Comment by esrauch

1 month ago

This is very interesting, though the limitations for 'security' reasons seem somewhat surprising to me compared to the claim "Anything JSON can do, it can do. Anything JSON can't do, it can't do.".

Simplest example, "a\u0000b" is a perfectly valid and in-bounds JSON string that valid JSON data sets may have in it. Doesn't it end up falling short of 'Anything JSON can do, it can do" to refuse to serialize that string?

"a\u0000b" ("a" followed by a vertical tabulation control code) is also a perfectly valid and in-bounds BONJSON string. What BONJSON rejects is any invalid UTF-8 sequences, which shouldn't even be present in the data to begin with.

  • You're thinking of "a\u000b". "a\u0000b" is the three-character string also written "a\x00b".

    • Bleh... This is why my text formats use \[10c0de] to escape unicode codepoints.
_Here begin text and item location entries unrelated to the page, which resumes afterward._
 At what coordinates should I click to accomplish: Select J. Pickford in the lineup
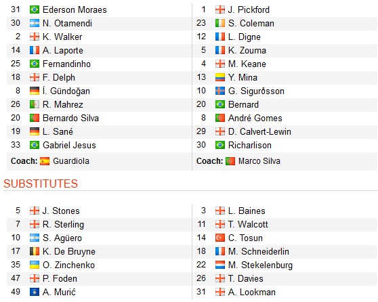(249, 9)
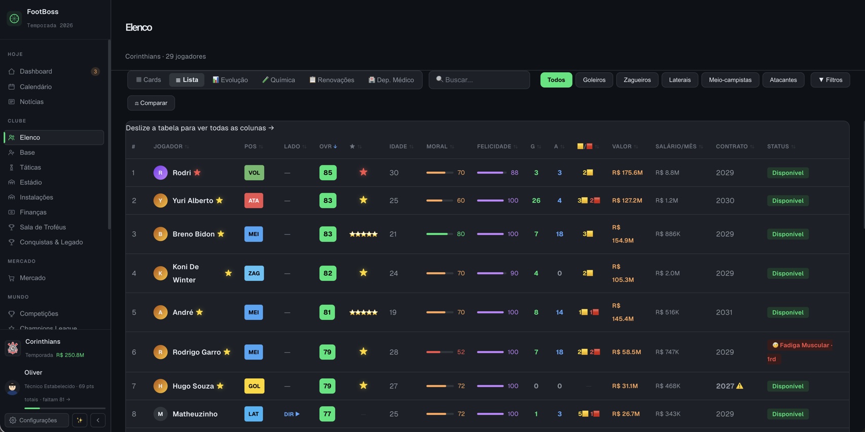
Task: Click the sparkle icon next to Configurações
Action: [80, 420]
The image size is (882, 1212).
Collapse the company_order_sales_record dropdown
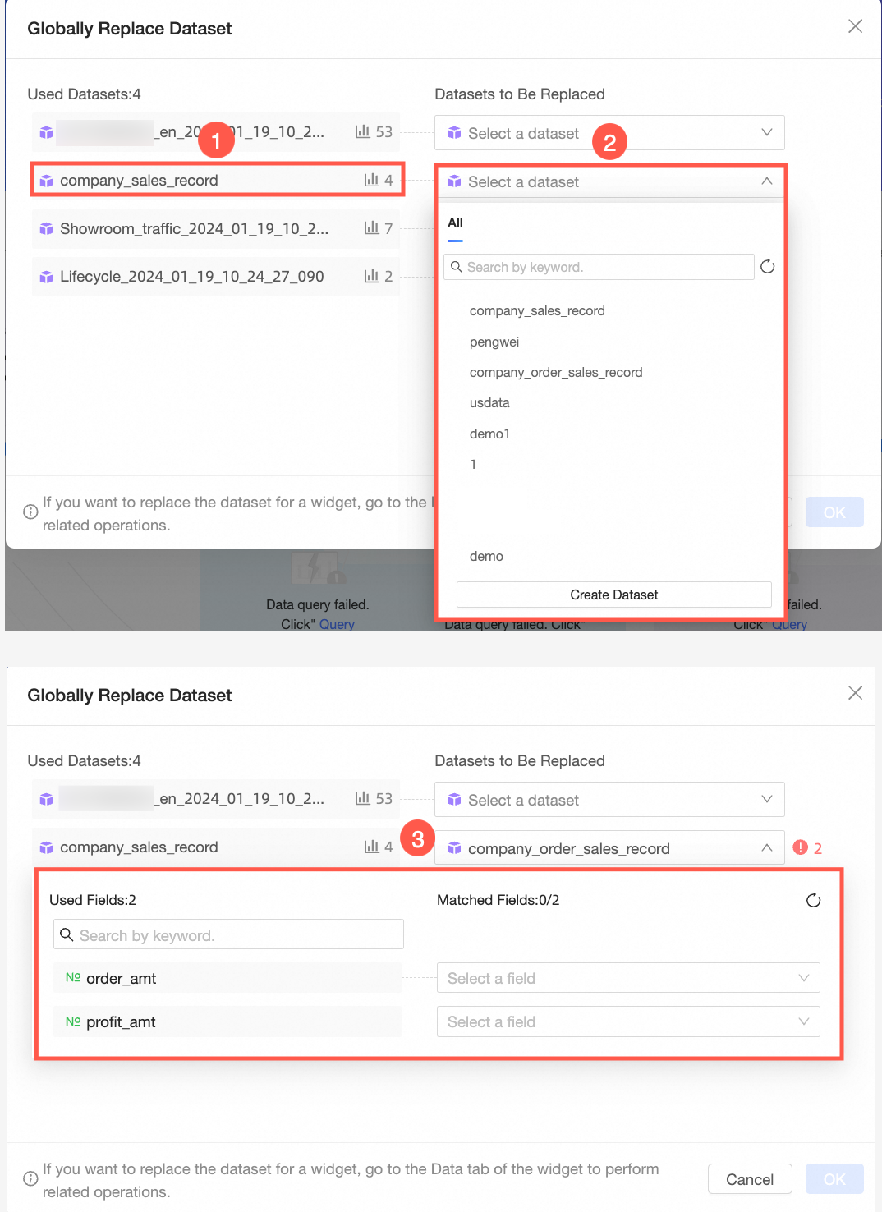[x=766, y=848]
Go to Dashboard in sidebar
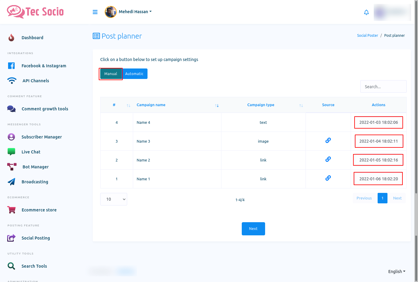This screenshot has width=418, height=282. pyautogui.click(x=32, y=38)
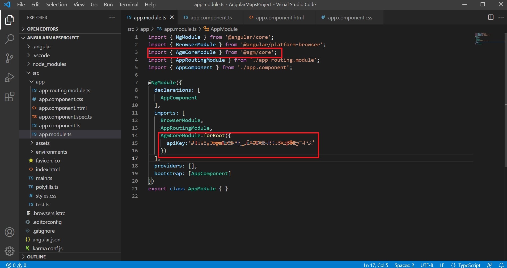The image size is (507, 268).
Task: Open Run and Debug view
Action: click(x=10, y=77)
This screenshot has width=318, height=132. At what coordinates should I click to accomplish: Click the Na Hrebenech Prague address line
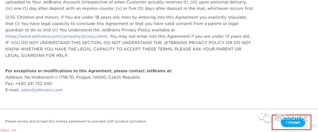pos(73,77)
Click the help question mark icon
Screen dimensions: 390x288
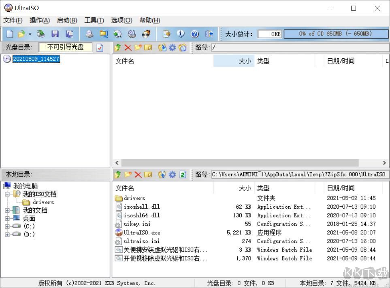point(194,34)
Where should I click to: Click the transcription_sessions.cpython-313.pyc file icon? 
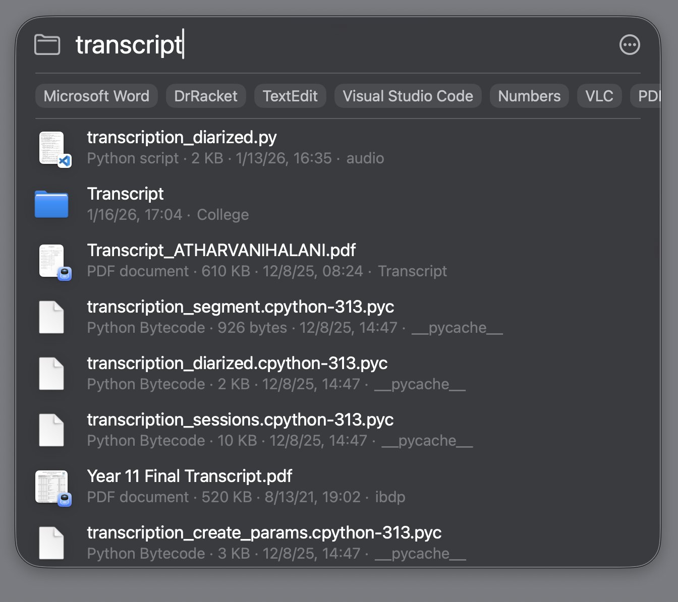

Much easier for humans to parse.

  • My example was a three character string where the second one is \u0000, which is the NUL character in the middle of the string.

    The spec on the GitHub says that it is banned to include NUL under a security stance, that someone that after parse someone might do strlen and accidentally truncate to a shorter string in C.

    Which I think has some premise, but its a valid string contents in JSON (and in Utf8), so it is deliberately breaking 1:1 parity with JSON parity in the name of a security hypothetical.